Apenas para este ano estão previstas 78 gravações inéditas que trazem sua assinatura. Um segundo livro, para sair no segundo semestre, surgiu como uma quase brincadeira que corrobora a vida independente de seus textos. Mil Versos, Mil Canções partiu de uma premissa descoberta, mais uma vez, nas ruas. Paulo Pinheiro começou a perceber a quantidade de pessoas que tatuavam suas frases pelo corpo. “Eu tenho visto coisas que estão me deixando impressionado”, diz por telefone, de sua casa no bairro de Laranjeiras, Rio.
“Já contei oito pessoas com tatuagens minhas pelo corpo. Um músico paulista colocou o importante é que a nossa emoção sobreviva (nome de um show e um disco ao vivo gravado em 1975 por Eduardo Gudin, Paulo e Márcia) e um grupo de cinco amigos tatuou no braço nascido no subúrbio nos melhores dias (da música Espelho, com João Nogueira).” Sobre tatuagens, ele diz à reportagem uma frase com potencial para se tornar uma delas: “Tatuagem é o cúmulo da popularidade que um verso pode alcançar.”

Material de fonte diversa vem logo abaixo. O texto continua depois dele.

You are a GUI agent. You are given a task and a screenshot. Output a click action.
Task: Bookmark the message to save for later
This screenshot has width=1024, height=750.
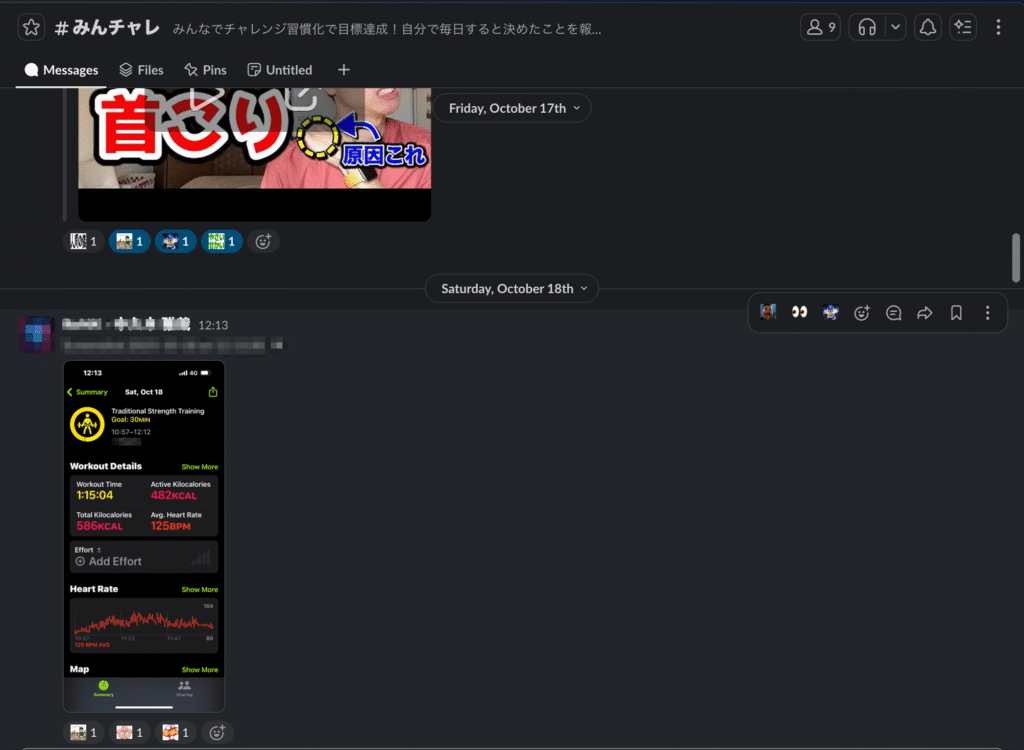click(x=956, y=313)
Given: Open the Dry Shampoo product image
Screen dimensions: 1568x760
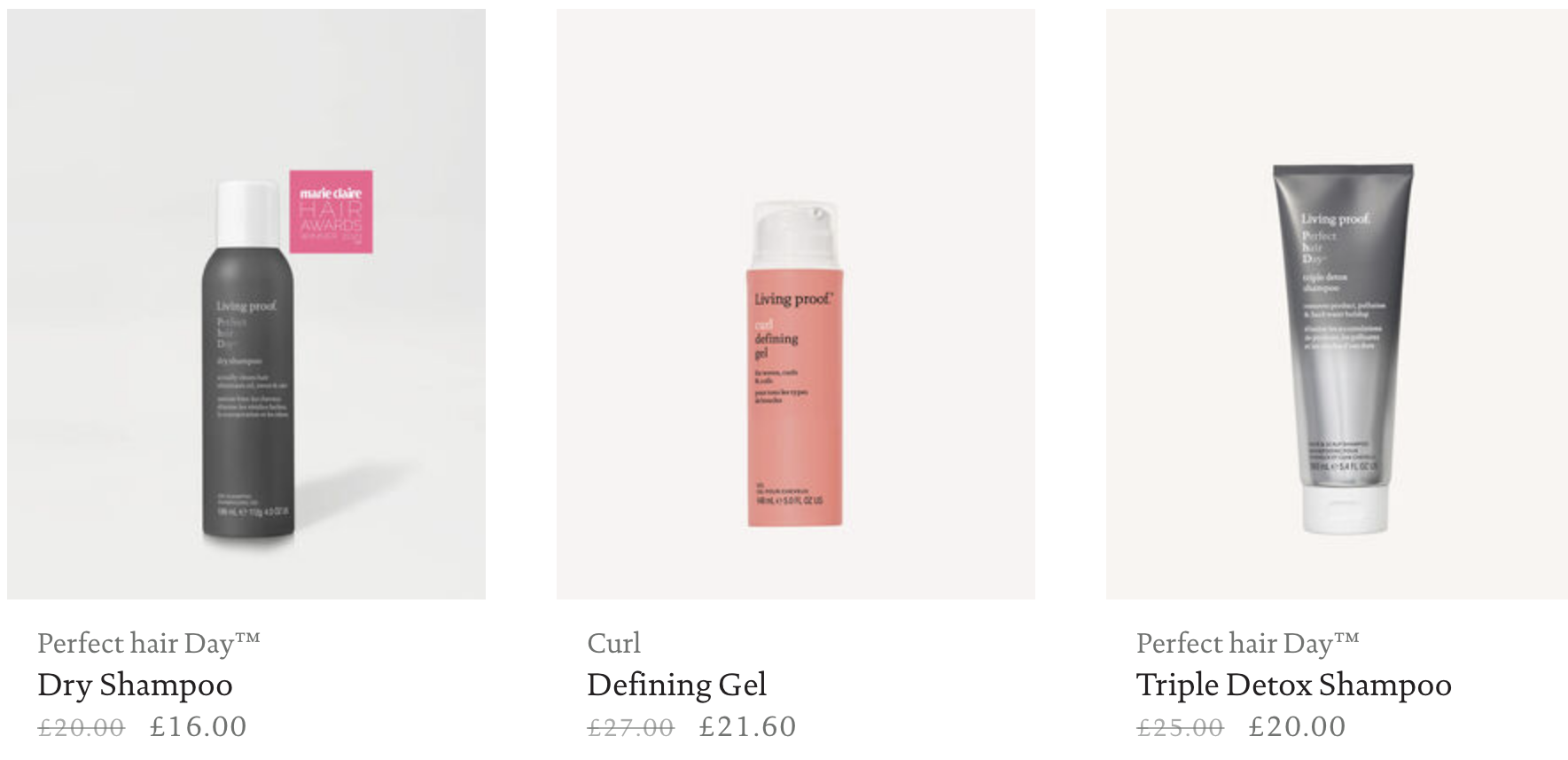Looking at the screenshot, I should point(246,304).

Há outros exemplos de como seus versos não são mais seus, o que pode ser entendido também como o cúmulo além do cúmulo. Por algumas boas vezes, pessoas citaram versos feitos por Paulo Cesar a ele mesmo sem saber que eram dele.
“Comecei a perceber em mesas de bar que sempre chegava alguém para citar para mim mesmo um verso meu. Um deles me perguntou se eu sabia de quem era o que ele chamou de provérbio árabe. Eu disse que era meu.” E tem mais: “Eu já recebi um cartão de Natal com um verso meu como se fosse um ditado popular”.
Foi assim que começou a anotar todos os versos que fez com potencial para se tornar ditados populares e separá-los para o livro. “Anotei mais de mil.” Frases com força maior do que algumas músicas, algo que pode ser explicado pela habilidade de Paulo em encerrar em poucas palavras um pensamento forte e de impacto emocional universal. “Alguns foram a países em que eu nunca estive e nunca estarei. Eles ganham vida e vão embora. Acho isso sensacional.”
Sua relação com a voz, apesar dos dez discos que lançou cantando, não é a mesma de um intérprete. O fato é que Paulinho não quis ser cantor, já prevendo que entraria em uma roda viva que massacraria o tempo que ele precisa para criar. “Você tem de sair fazendo shows, viagens. O palco vai te carregando, vai te levando, e te tira da vida simples. Eu gosto de andar pelas ruas, tomar meu café sem ninguém me incomodando.” E assim, disfarçado de gente normal, ele se reinventa todo dia, abastecendo a alma de gente.
As informações são do jornal O Estado de S. Paulo.